Stored data
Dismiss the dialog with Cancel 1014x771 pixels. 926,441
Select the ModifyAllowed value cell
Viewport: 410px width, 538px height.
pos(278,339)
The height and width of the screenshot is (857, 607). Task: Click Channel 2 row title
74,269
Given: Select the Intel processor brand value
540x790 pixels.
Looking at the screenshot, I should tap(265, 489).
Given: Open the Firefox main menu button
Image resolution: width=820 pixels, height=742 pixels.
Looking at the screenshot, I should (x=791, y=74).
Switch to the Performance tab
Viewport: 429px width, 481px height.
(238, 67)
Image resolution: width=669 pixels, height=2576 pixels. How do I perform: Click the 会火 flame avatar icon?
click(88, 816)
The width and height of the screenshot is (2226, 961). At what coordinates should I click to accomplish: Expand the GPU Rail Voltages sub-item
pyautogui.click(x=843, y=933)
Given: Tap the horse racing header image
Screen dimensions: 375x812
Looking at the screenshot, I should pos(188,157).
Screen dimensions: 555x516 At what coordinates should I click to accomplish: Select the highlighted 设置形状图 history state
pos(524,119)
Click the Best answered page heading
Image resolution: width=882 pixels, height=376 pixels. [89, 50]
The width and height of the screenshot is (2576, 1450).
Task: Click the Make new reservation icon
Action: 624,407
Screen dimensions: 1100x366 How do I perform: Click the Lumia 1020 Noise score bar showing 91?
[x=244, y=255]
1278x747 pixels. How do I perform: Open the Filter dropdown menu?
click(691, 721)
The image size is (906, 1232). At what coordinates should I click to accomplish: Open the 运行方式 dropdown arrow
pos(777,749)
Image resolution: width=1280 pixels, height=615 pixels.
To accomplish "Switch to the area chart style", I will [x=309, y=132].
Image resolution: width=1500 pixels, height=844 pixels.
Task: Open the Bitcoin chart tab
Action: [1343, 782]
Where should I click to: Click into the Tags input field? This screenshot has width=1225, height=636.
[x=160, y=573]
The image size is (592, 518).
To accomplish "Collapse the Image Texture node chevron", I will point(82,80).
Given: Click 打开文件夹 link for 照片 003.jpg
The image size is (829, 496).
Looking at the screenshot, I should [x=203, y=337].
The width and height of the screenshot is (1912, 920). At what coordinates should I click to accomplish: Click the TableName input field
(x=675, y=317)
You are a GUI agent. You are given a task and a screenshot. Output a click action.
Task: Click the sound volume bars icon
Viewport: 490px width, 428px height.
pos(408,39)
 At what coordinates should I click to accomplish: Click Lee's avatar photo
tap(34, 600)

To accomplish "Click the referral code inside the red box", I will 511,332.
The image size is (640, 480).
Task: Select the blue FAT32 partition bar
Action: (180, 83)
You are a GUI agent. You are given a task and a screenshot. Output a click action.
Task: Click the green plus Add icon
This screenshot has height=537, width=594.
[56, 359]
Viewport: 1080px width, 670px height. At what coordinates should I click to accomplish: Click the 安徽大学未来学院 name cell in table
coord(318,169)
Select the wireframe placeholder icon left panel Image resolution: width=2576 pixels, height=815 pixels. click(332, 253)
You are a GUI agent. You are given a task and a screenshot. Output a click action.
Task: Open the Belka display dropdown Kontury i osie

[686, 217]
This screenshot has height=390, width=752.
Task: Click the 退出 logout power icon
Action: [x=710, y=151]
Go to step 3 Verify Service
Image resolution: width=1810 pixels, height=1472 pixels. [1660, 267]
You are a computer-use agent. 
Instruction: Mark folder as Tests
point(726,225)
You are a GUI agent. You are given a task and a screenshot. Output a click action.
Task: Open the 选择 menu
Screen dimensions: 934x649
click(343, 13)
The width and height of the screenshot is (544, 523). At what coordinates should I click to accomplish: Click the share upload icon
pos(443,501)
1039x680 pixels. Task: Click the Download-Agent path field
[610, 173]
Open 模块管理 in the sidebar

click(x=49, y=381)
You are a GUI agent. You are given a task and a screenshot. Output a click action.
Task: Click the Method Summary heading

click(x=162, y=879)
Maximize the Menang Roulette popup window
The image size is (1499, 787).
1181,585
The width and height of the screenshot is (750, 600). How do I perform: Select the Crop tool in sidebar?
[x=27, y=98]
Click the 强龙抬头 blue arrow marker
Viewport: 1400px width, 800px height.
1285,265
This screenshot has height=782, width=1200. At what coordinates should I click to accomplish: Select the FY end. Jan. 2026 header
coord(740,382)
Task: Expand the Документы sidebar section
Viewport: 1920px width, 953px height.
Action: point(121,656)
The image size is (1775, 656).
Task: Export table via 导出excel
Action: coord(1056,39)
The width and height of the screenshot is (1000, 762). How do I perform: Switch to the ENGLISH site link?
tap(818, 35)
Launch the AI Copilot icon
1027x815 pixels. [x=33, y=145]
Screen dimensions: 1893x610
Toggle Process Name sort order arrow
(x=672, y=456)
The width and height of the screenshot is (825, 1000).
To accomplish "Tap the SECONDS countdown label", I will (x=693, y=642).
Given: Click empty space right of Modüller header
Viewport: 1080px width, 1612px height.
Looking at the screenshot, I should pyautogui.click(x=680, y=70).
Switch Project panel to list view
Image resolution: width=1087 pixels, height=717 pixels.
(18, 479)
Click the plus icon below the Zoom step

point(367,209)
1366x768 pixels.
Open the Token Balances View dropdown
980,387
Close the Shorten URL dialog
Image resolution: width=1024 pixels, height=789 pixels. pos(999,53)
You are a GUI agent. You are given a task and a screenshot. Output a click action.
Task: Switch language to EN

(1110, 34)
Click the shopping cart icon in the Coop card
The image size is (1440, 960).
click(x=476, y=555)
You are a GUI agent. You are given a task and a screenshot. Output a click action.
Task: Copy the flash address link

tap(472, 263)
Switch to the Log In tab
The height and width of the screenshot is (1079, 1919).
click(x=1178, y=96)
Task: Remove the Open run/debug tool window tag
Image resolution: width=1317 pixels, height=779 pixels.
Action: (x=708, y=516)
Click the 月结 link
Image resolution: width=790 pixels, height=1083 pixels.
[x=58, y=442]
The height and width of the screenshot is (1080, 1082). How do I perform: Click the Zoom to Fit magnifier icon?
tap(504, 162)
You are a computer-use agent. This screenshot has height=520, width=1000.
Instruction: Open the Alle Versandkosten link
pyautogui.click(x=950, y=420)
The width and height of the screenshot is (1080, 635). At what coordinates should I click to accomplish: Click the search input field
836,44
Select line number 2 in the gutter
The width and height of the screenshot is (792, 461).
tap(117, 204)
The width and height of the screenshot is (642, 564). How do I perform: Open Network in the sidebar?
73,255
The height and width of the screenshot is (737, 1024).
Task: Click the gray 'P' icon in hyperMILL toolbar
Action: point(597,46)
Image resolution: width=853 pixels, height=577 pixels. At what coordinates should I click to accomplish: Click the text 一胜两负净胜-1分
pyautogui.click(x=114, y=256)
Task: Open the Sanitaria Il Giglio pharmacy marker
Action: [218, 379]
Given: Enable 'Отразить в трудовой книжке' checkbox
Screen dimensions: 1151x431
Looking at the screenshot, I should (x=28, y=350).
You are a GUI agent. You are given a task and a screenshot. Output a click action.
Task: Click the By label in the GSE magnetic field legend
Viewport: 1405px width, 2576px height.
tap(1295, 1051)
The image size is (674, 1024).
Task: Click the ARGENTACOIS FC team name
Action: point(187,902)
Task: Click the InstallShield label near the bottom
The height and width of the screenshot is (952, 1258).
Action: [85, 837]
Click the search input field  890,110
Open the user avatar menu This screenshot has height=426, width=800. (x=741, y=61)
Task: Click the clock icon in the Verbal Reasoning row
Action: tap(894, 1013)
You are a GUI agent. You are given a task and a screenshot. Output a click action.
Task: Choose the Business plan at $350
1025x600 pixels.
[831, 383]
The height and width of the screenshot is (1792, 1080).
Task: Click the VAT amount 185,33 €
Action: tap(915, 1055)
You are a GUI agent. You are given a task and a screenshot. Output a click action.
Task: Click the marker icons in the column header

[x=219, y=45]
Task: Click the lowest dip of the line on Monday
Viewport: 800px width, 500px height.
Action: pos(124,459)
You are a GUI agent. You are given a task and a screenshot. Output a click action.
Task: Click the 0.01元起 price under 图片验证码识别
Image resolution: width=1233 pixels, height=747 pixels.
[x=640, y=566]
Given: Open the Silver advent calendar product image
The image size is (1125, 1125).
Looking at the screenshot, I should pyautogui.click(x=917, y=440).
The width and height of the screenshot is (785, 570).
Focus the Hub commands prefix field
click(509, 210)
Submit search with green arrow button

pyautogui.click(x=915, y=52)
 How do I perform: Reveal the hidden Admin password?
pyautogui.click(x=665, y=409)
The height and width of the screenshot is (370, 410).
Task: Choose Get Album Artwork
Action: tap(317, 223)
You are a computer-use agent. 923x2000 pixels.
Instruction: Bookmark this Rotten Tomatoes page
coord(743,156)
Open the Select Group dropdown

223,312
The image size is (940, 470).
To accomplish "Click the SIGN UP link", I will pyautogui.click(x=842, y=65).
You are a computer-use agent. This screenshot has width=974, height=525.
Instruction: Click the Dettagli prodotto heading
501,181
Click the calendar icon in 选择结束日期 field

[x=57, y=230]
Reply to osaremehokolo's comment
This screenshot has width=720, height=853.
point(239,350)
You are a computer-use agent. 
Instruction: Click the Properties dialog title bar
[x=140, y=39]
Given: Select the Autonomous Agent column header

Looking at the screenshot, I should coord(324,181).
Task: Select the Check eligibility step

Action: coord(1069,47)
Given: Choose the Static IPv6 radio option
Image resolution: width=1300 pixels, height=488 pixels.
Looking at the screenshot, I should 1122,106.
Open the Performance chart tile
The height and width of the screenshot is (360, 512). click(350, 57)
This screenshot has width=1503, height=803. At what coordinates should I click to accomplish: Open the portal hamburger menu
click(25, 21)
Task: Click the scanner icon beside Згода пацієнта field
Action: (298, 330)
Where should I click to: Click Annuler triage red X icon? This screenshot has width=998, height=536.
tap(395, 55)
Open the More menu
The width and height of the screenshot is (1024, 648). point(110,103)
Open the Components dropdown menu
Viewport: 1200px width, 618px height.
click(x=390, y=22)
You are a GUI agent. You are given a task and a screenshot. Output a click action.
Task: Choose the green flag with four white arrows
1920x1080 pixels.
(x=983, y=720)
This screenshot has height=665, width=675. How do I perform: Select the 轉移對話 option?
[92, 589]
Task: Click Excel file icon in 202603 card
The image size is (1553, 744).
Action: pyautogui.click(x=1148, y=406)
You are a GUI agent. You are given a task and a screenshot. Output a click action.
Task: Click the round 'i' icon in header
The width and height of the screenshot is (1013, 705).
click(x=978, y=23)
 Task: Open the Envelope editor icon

- Task description: Print the records above verbatim from their first line to the line containing "Given: Open the Firefox main menu button", both included, and stop there.

- Answer box:
Dismiss the dialog with Cancel 1014x771 pixels. 926,441
Select the ModifyAllowed value cell
Viewport: 410px width, 538px height.
pos(278,339)
The height and width of the screenshot is (857, 607). Task: Click Channel 2 row title
74,269
Given: Select the Intel processor brand value
540x790 pixels.
Looking at the screenshot, I should tap(265, 489).
Given: Open the Firefox main menu button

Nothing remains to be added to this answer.